— Extract to read —
Start of Block

My aunt Barbara, Eric and I spent Saturday morning making quacks on the Bay Quackers SF Duck Tour. We need out of town visitors to provide excuses for us to do this sort of thing, which I had been looking forward to for a long time.

The tour is about an hour and a half and has a land-based portion which goes through North Beach, Chinatown, and SOMA, and then it has an aquatic portion where the "duck" vehicle launches into the water near China Basin and cruises around by the ballpark at about 3 nauts, also known as pretty much standing still. This allows the Captain to invite any children on board to drive the duck in the water, which several of them did. The youngest of them, who looked to be about 4, repeatedly ignored the instructions to just hold the wheel steady and turned us in a pretty aggressive 720 degree spin before the Captain plucked him out of the seat and handed him back to his father.

End of Block

— Exercises to complete —
1. Reproduce the duck tour account between "My aunt Barbara, Eric" and "a long time.", inclusive.
2. Name the neighborhoods that the land-based portion of the tour goes through, according to the duck tour account.
The listing that comes next is from a separate source.

Collected data entries
Start of Block

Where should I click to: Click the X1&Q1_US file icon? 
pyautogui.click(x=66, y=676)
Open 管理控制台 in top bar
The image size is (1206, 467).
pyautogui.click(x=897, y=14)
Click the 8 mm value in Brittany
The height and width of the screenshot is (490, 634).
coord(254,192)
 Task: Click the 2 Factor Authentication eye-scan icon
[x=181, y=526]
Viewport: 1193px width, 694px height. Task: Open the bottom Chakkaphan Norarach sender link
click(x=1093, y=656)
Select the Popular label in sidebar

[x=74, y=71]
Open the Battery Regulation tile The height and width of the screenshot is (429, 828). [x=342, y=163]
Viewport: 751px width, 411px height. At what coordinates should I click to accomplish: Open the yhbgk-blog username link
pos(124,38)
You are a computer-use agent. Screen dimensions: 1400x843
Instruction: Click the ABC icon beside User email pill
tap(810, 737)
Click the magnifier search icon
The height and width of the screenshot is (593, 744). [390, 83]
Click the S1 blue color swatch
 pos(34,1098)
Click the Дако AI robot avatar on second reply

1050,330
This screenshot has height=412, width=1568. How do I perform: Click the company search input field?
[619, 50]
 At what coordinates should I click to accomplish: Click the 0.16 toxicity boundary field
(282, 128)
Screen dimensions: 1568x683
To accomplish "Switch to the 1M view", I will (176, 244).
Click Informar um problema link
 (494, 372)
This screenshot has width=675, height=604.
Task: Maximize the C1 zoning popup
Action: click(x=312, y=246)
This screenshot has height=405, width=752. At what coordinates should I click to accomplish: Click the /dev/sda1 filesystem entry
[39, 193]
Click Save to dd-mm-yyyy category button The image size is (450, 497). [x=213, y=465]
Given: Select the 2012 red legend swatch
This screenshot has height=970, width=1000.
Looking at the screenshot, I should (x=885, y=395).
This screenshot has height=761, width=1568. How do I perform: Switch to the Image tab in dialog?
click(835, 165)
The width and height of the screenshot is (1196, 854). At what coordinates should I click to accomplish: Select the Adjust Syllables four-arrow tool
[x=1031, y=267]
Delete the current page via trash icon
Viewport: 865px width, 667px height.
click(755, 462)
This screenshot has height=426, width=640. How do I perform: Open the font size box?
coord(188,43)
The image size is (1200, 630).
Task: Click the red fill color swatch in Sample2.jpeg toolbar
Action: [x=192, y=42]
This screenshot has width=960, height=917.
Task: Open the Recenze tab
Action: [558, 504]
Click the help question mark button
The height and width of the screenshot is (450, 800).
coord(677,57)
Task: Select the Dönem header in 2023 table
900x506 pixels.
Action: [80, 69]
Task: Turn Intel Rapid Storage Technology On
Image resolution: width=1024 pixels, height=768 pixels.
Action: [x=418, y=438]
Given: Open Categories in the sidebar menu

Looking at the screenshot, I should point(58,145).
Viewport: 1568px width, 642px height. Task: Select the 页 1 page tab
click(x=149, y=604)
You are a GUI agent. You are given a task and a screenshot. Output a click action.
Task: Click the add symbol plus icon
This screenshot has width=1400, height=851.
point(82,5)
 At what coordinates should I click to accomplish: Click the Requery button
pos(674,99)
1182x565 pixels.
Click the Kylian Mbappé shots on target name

End of Block

— Answers for this exercise —
1.
My aunt Barbara, Eric and I spent Saturday morning making quacks on the Bay Quackers SF Duck Tour. We need out of town visitors to provide excuses for us to do this sort of thing, which I had been looking forward to for a long time.

2. North Beach, Chinatown, SOMA